Exercise objective ::
Where "Duty" occurs in a line of the entries below, copy that line.

Listed entries ::
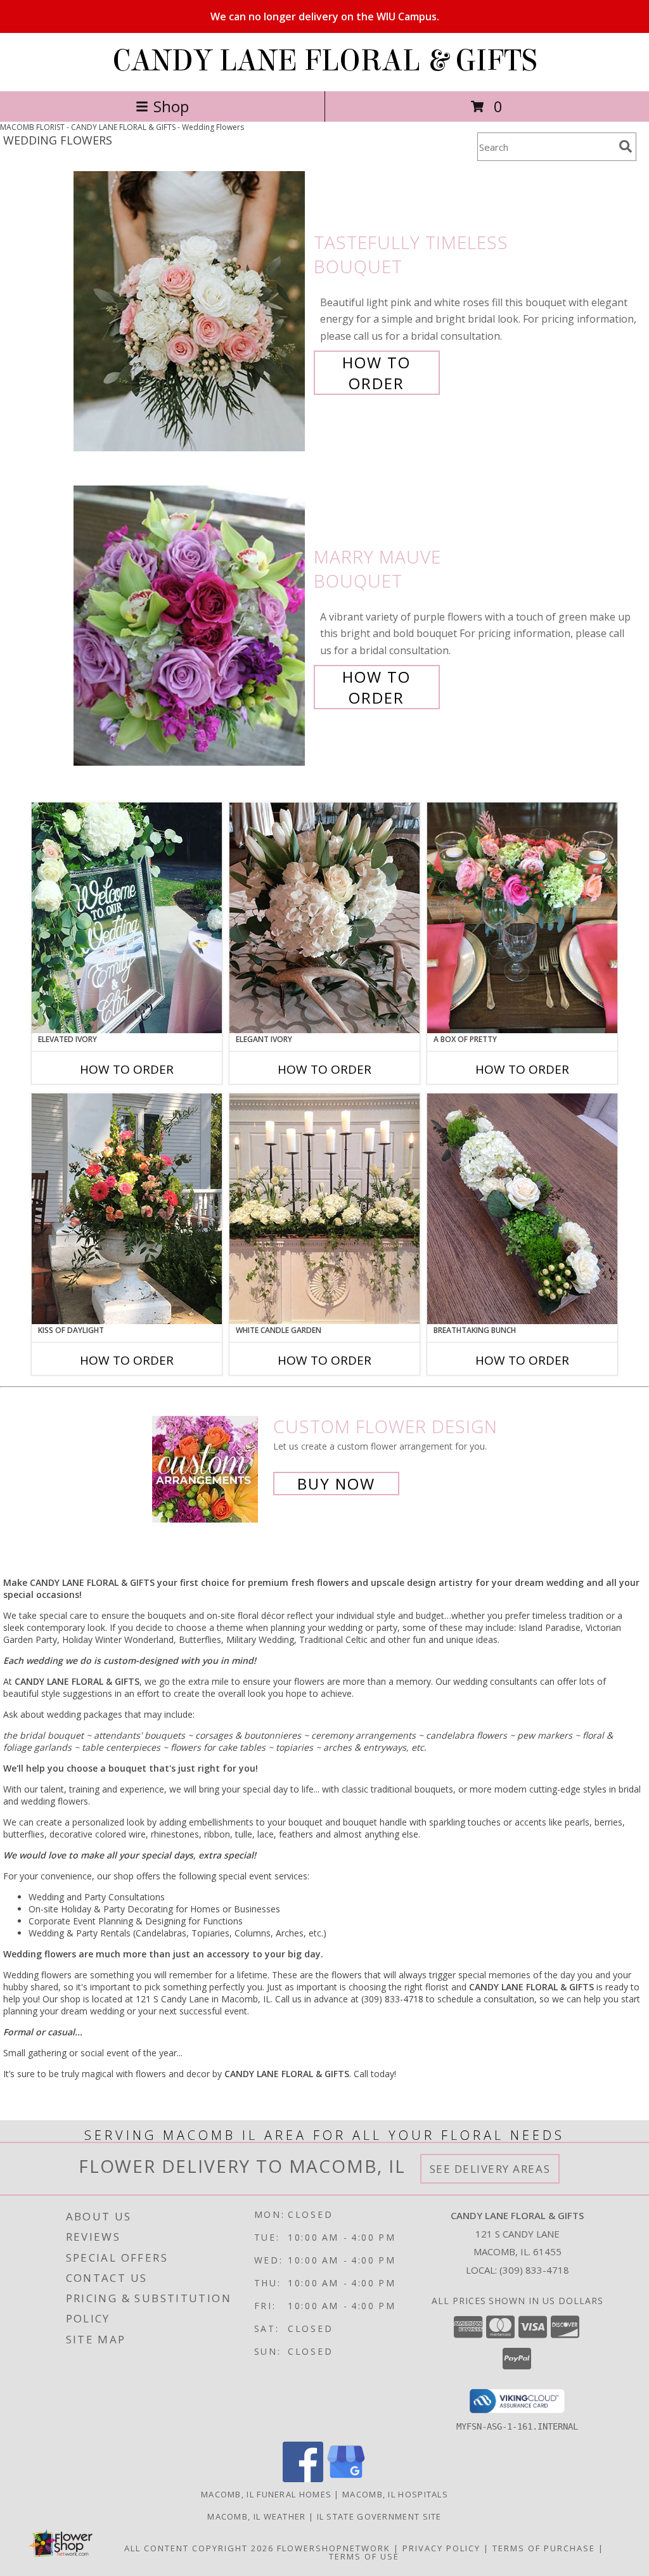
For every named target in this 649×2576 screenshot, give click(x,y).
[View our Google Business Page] (346, 2479)
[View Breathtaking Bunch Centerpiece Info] (522, 1208)
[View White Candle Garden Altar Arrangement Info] (324, 1208)
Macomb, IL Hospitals (395, 2494)
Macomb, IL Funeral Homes (266, 2494)
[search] (625, 146)
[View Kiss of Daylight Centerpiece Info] (127, 1208)
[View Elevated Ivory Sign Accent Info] (127, 917)
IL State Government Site (379, 2516)
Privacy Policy (441, 2548)
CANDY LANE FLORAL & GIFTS (324, 60)
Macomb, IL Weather (256, 2516)
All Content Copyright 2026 (199, 2548)
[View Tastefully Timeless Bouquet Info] (190, 312)
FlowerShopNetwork (333, 2548)
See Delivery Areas (490, 2168)
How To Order (376, 373)
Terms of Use (364, 2556)
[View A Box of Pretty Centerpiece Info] (522, 917)
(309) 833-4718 (534, 2270)
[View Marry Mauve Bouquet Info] (190, 626)
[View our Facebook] (303, 2479)
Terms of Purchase (543, 2548)
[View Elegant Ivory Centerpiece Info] (324, 917)
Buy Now (336, 1483)
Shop (171, 106)
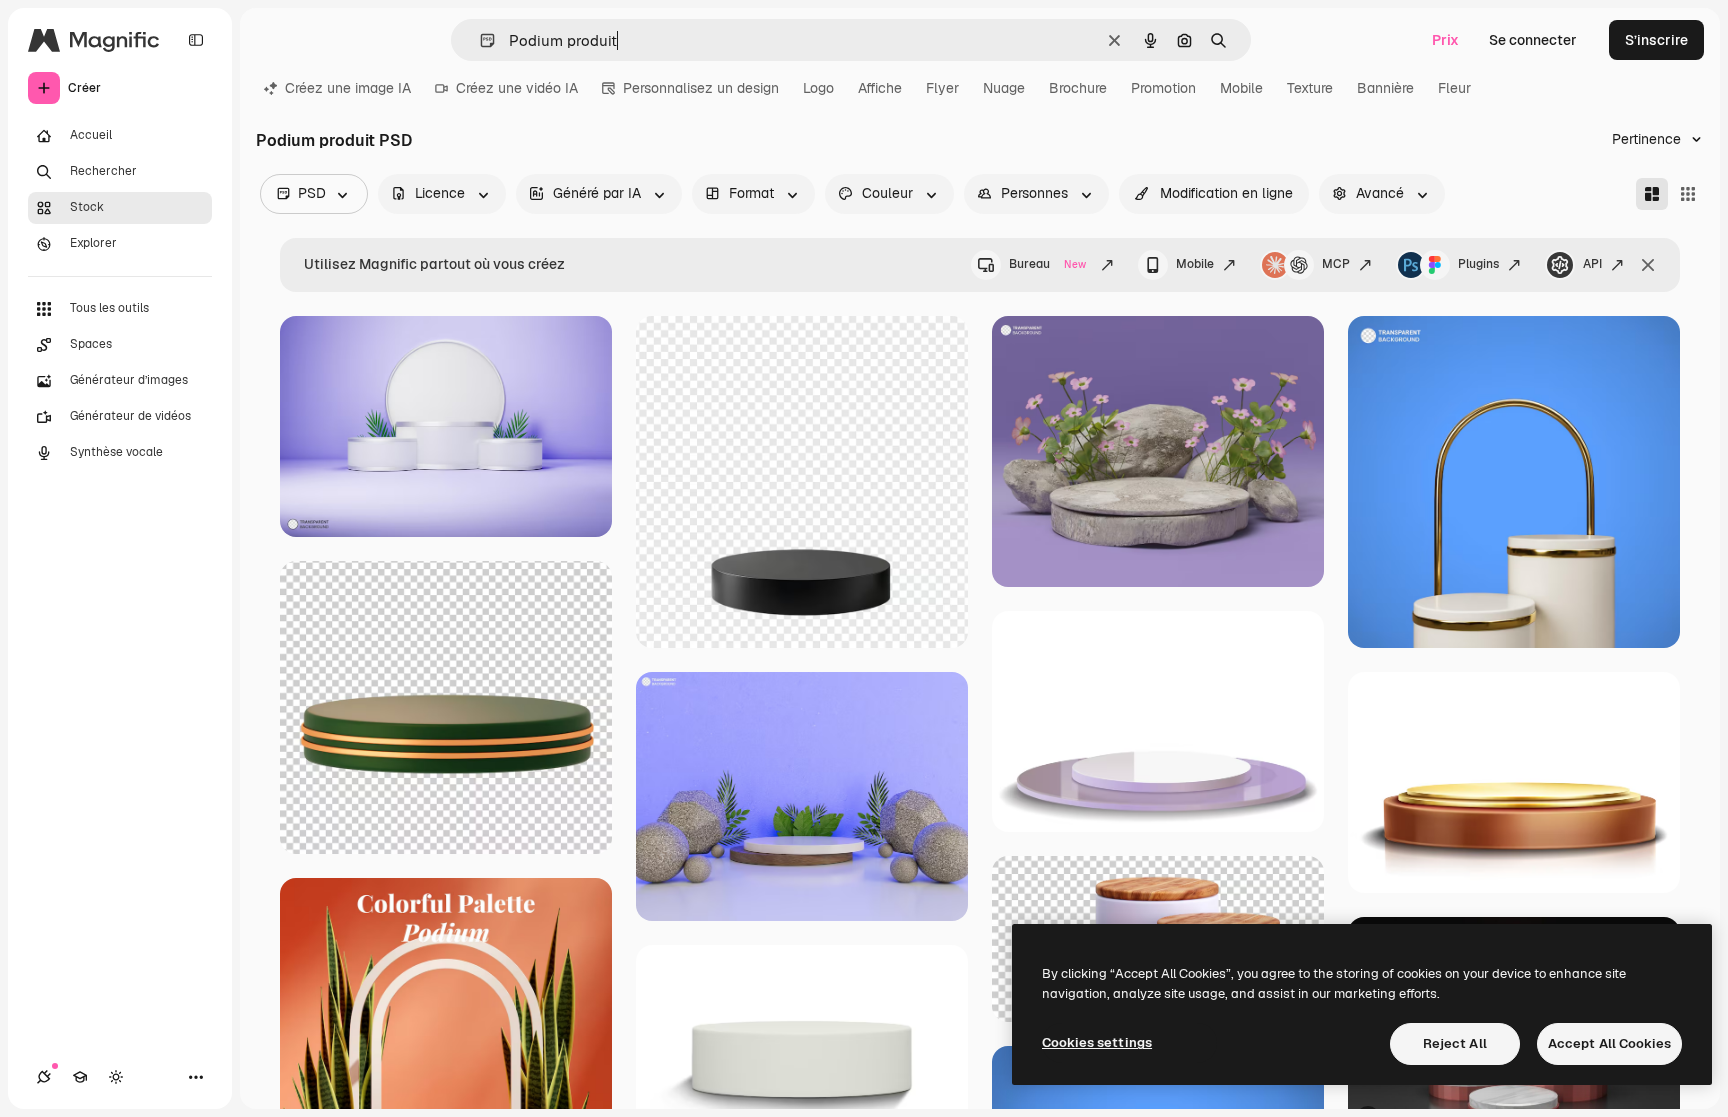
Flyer (942, 88)
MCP (1336, 264)
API (1592, 264)
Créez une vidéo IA (517, 88)
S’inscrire (1656, 40)
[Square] (1688, 194)
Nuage (1004, 88)
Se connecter (1533, 40)
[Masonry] (1652, 194)
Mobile (1241, 88)
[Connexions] (44, 1077)
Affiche (880, 88)
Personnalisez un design (701, 88)
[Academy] (80, 1077)
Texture (1310, 88)
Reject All (1455, 1043)
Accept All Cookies (1609, 1043)
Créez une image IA (348, 88)
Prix (1445, 40)
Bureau (1047, 264)
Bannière (1385, 88)
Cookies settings (1097, 1042)
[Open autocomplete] (479, 40)
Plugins (1478, 264)
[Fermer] (1648, 265)
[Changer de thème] (116, 1077)
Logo (818, 88)
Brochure (1078, 88)
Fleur (1454, 88)
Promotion (1163, 88)
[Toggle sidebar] (196, 40)
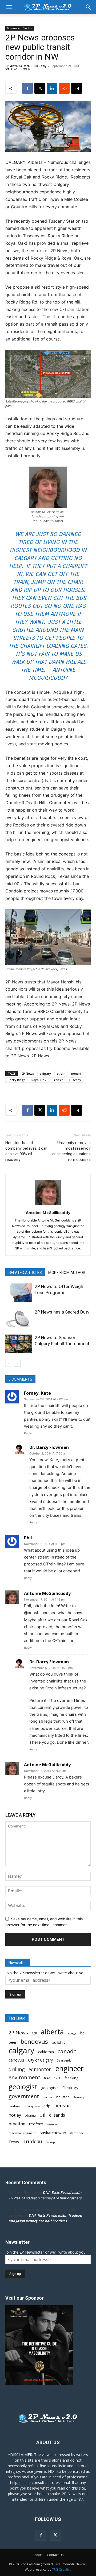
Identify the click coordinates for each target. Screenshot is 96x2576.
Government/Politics (19, 28)
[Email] (76, 88)
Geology (70, 2088)
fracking (72, 2077)
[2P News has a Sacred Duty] (18, 1318)
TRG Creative (61, 2569)
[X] (39, 88)
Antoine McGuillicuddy (28, 66)
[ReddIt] (64, 88)
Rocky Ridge (17, 1080)
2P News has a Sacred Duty (62, 1312)
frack (57, 2078)
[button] (9, 7)
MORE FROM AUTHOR (66, 1272)
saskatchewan (53, 2132)
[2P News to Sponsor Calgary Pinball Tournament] (18, 1344)
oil (42, 2114)
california (46, 2051)
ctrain (61, 1073)
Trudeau (32, 2141)
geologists (50, 2087)
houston (63, 2097)
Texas (14, 2141)
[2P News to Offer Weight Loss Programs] (18, 1292)
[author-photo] (48, 1205)
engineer (69, 2068)
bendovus (34, 2041)
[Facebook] (27, 88)
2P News (28, 1073)
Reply (28, 1433)
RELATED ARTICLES (25, 1272)
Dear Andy (64, 2060)
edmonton (40, 2069)
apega (72, 2033)
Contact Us (55, 2555)
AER (34, 2033)
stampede (77, 2133)
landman (15, 2106)
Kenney (78, 2097)
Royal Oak (38, 1080)
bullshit (58, 2042)
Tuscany (75, 1080)
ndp (46, 2105)
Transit (57, 1080)
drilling (17, 2069)
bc (82, 2032)
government (24, 2096)
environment (24, 2077)
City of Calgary (40, 2060)
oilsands (57, 2115)
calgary (45, 1073)
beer (13, 2042)
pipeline (17, 2123)
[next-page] (17, 1363)
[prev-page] (8, 1363)
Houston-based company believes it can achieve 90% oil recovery (26, 1151)
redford (36, 2123)
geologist (23, 2086)
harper (48, 2097)
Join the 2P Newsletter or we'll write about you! (45, 1972)
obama (30, 2115)
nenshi (76, 1073)
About (37, 2555)
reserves (53, 2124)
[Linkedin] (52, 88)
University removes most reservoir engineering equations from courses (71, 1151)
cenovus (16, 2060)
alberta (52, 2032)
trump (50, 2142)
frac (47, 2078)
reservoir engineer (22, 2133)
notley (15, 2115)
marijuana (32, 2106)
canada (67, 2051)
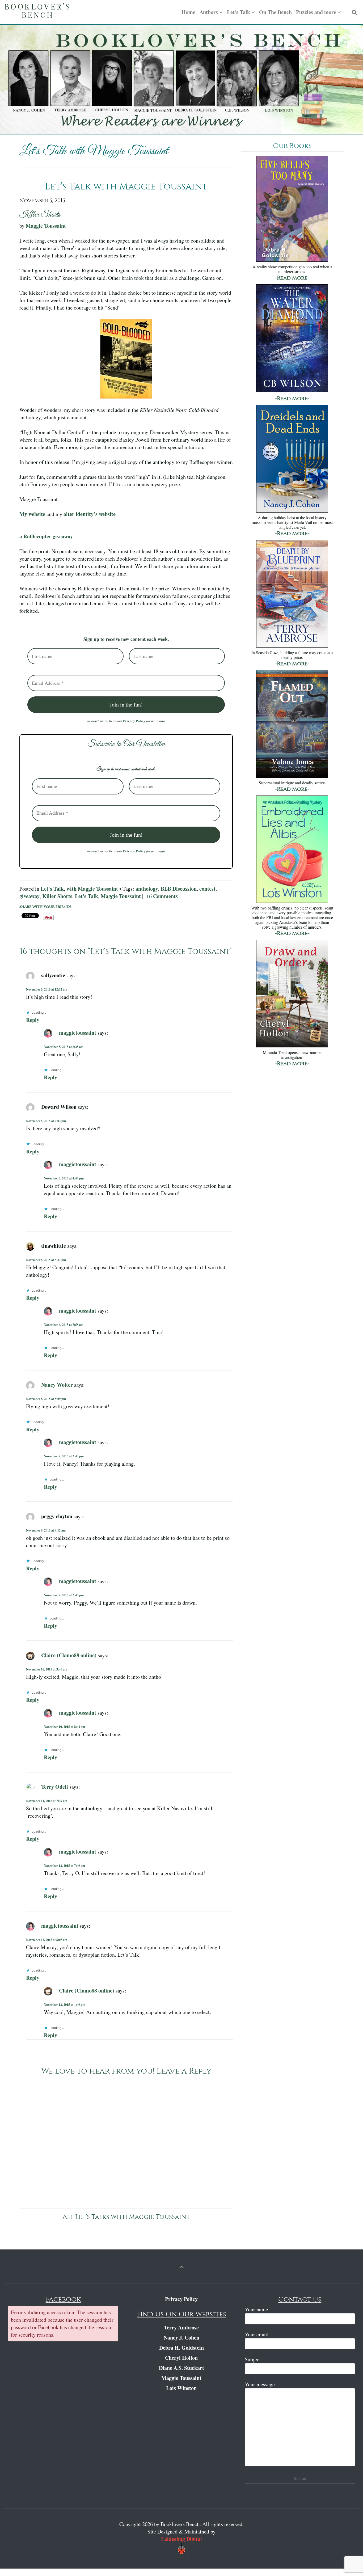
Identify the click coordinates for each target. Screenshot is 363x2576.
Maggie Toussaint (46, 226)
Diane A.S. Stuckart (181, 2368)
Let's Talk (52, 888)
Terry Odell (54, 1786)
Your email (257, 2334)
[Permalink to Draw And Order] (292, 994)
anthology (147, 888)
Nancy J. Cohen (181, 2337)
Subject (253, 2359)
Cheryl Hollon (181, 2358)
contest (207, 888)
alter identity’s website (90, 514)
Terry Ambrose (181, 2327)
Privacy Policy (134, 720)
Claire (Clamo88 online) (68, 1655)
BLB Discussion (179, 888)
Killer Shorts (57, 896)
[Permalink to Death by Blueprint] (292, 594)
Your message (260, 2384)
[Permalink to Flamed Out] (292, 724)
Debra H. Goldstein (181, 2347)
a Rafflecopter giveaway (46, 536)
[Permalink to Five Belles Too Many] (292, 209)
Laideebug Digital (181, 2539)
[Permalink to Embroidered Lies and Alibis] (292, 849)
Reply (32, 1020)
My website (32, 514)
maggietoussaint (77, 1032)
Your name (256, 2309)
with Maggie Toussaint (92, 888)
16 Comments (162, 896)
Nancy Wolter (57, 1384)
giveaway (29, 896)
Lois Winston (181, 2388)
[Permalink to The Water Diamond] (292, 338)
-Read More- (292, 278)
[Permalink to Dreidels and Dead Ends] (292, 459)
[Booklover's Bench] (37, 12)
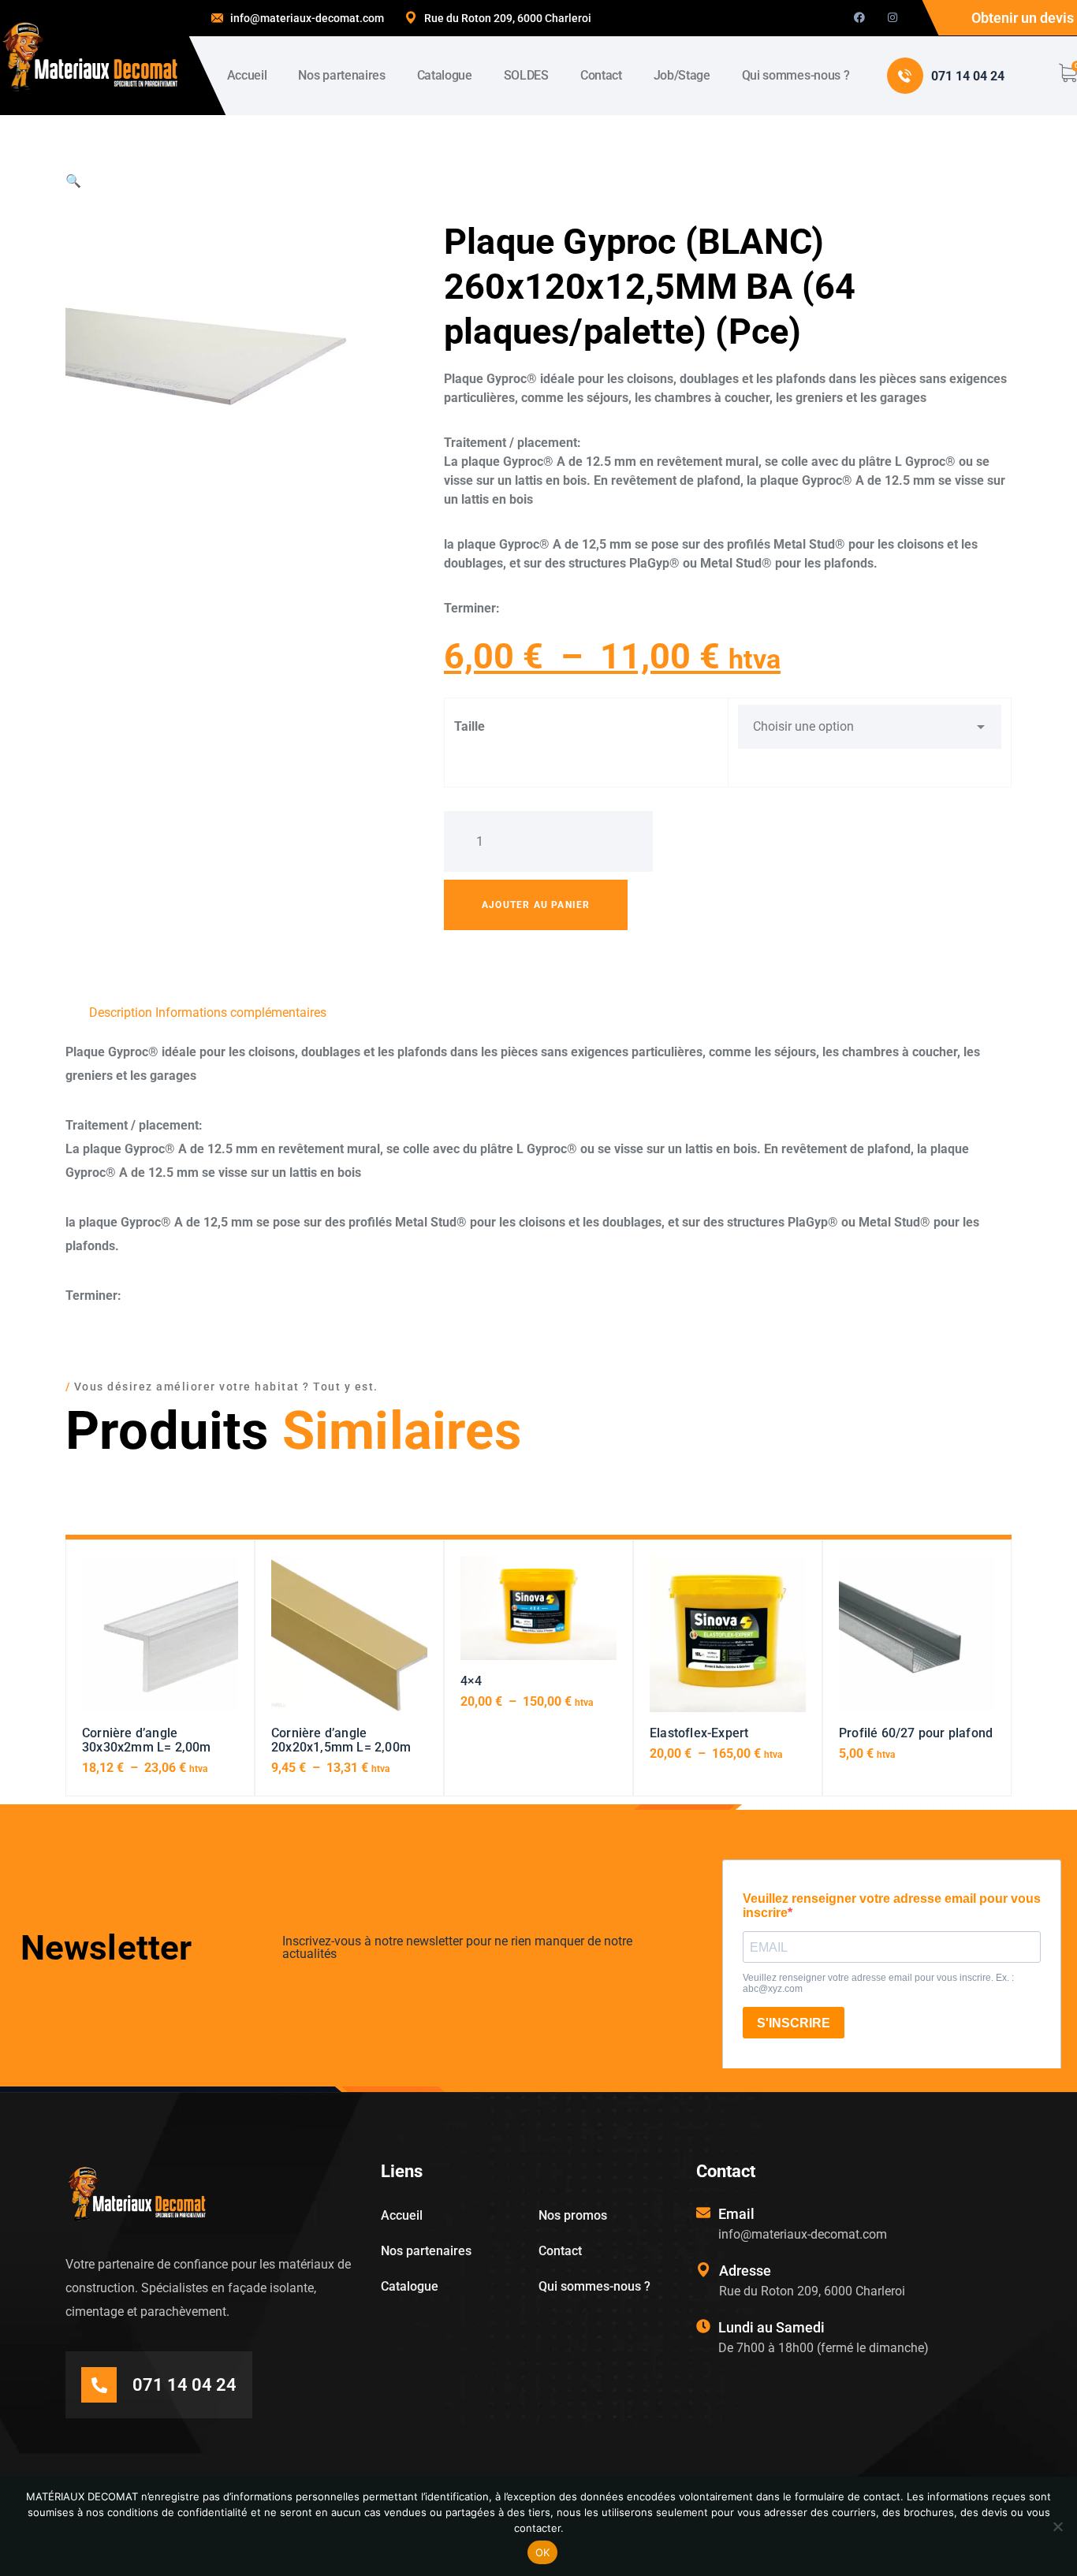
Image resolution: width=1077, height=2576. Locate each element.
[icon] (859, 18)
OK (542, 2552)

Output of the exercise ::
[2P News has a Sacred Duty] (18, 1318)
2P News has a Sacred Duty (62, 1312)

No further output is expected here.